A few days ago, I was surfing the web as usual when I stumbled on an ad for a new HBO documentary called Beware the Slenderman. The documentary is about the case of two young girls who stabbed their friend and left her to die to please Slenderman. Beware the Slenderman was aired on Monday but won’t be shown here in the UK until 10 pm tonight.
You bet I am going to watch it! In fact, I am planning on reviewing it. However, as I read more about the documentary and re-read about the Slenderman stabbings I could not help but think, hey, have Creepypastas past their sell by date?
I was in my later years of high school when the Creepypasta trend started, and I became obsessed with these internet horror stories. Heck, for a while I believed that some of them were real. I was up late at night reading conspiracy theory after conspiracy theory about Slenderman in particular.
However, besides the aforementioned Beware the Slenderman I haven’t heard anything about Creepypastas in quite a while.
Popular content about Creepypasta tales seems to be dying out. Take the most famous example, Marble Hornets. If you haven’t seen this video series on YouTube, do yourself a favour and watch them. It’s pretty good. However, the last video was uploaded on June 20, 2014, and the channel has since gone quiet.
Even some of the smaller channels that started off by reading Creepypastas have since moved on to more original content.
There certainly isn’t a lack of interest. Horror stories are still being swapped on the r/NoSleep Reddit board as well as the Creepypasta website since (from what I can tell) it seems to still be going strong, but there isn’t the same buzz around the newer stories compared to some of the originals.

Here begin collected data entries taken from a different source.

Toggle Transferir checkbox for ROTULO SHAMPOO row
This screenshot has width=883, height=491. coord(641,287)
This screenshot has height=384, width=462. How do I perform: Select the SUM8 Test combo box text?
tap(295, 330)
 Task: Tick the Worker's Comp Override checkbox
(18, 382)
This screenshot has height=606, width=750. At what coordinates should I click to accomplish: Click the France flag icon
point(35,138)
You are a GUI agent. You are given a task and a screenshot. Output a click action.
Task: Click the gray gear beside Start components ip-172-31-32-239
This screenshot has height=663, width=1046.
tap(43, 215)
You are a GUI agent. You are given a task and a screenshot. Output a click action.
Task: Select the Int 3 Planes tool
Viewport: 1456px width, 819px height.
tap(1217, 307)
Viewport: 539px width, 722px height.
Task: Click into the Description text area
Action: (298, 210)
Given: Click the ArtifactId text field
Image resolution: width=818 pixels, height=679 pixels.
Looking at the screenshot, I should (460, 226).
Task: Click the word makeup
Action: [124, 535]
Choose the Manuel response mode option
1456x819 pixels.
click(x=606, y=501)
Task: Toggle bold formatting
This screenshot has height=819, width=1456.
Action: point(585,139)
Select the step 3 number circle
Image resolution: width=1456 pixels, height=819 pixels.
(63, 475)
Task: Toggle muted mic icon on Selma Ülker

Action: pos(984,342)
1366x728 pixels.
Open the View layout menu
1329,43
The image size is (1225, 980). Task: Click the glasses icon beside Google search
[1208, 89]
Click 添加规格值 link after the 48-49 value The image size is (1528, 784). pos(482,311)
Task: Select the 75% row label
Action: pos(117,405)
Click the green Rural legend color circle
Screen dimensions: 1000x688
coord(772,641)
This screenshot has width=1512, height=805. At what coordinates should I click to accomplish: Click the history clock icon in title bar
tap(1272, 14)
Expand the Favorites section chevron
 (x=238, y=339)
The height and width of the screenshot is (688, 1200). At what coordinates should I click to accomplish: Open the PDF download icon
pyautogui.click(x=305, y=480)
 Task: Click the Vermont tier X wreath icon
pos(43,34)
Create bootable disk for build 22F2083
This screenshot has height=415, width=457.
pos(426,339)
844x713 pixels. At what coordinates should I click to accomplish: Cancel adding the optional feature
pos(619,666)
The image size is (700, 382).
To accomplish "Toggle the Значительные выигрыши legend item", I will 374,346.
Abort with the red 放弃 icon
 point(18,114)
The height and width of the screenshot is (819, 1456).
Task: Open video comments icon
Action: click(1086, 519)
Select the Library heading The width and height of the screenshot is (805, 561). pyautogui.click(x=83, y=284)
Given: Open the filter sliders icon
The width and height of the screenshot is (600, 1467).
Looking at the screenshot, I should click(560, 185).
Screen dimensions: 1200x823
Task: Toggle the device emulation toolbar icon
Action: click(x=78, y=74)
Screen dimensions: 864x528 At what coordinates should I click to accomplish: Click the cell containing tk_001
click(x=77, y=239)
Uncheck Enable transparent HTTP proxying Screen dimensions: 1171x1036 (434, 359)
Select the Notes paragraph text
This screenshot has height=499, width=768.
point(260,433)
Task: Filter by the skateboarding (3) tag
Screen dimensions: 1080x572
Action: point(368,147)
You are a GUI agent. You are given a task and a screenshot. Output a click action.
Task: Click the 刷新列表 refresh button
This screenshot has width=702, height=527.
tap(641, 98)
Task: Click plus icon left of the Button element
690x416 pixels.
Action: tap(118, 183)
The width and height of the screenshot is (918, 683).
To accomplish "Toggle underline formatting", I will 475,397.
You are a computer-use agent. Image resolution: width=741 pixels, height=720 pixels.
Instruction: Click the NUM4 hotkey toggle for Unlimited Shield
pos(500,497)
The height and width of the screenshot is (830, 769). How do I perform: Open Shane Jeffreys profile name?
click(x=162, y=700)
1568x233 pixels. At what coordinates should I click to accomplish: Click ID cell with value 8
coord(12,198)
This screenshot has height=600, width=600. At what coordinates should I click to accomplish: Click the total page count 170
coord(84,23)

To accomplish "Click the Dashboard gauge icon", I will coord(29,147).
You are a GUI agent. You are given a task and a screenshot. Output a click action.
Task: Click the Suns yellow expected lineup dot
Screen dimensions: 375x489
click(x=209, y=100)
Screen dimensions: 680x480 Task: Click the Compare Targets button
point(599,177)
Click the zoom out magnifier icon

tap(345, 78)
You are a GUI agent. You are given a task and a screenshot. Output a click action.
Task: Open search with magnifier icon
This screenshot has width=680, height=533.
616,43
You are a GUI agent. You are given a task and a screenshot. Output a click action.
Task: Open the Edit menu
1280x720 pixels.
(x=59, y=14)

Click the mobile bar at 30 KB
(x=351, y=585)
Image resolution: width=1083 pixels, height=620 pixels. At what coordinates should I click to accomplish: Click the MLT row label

Part of it could be that people have grown out of the fandom. What is popular last year might be forgotten next year. That is not a new concept at all, but I don’t think it is that simple. After all, we aren’t talking about some niche anime or indie game here. Every corner of the internet was in on this.
Another possibility is that the internet is now a much more cynical place. The internet has always been a messed up place, but with fake news *cough* Buzzfeed *cough* people are now starting to doubt everything they read. It’s gotten to the point that it is not only accepted but it is a joke! Think about that.
Part of the appeal of Creepypasta stories was the idea that these stories could be true. So much so people were pointing to “evidence” and discussing ideas online, spreading these stories like the plague.
You try posting a new Creepypasta and claim its true, you might have a few that will buy it, but without a doubt, you will get called a liar or worse.
While horror stories are still popular online, most of us have accepted that they are just that, stories. It kinda kills the magic and a bit of the fear behind Creepypastas.
In conclusion, Creepypasta stories have suffered due to the changing online culture which is unfortunate. But times and tastes are changing, and if you don’t change with them, you risk falling behind and being forgotten. Although characters like Jeff and good old Slenderman won’t be forgotten entirely. Maybe Beware the Slenderman could stir up more interest for the classic Creepypasta formula, but I doubt it.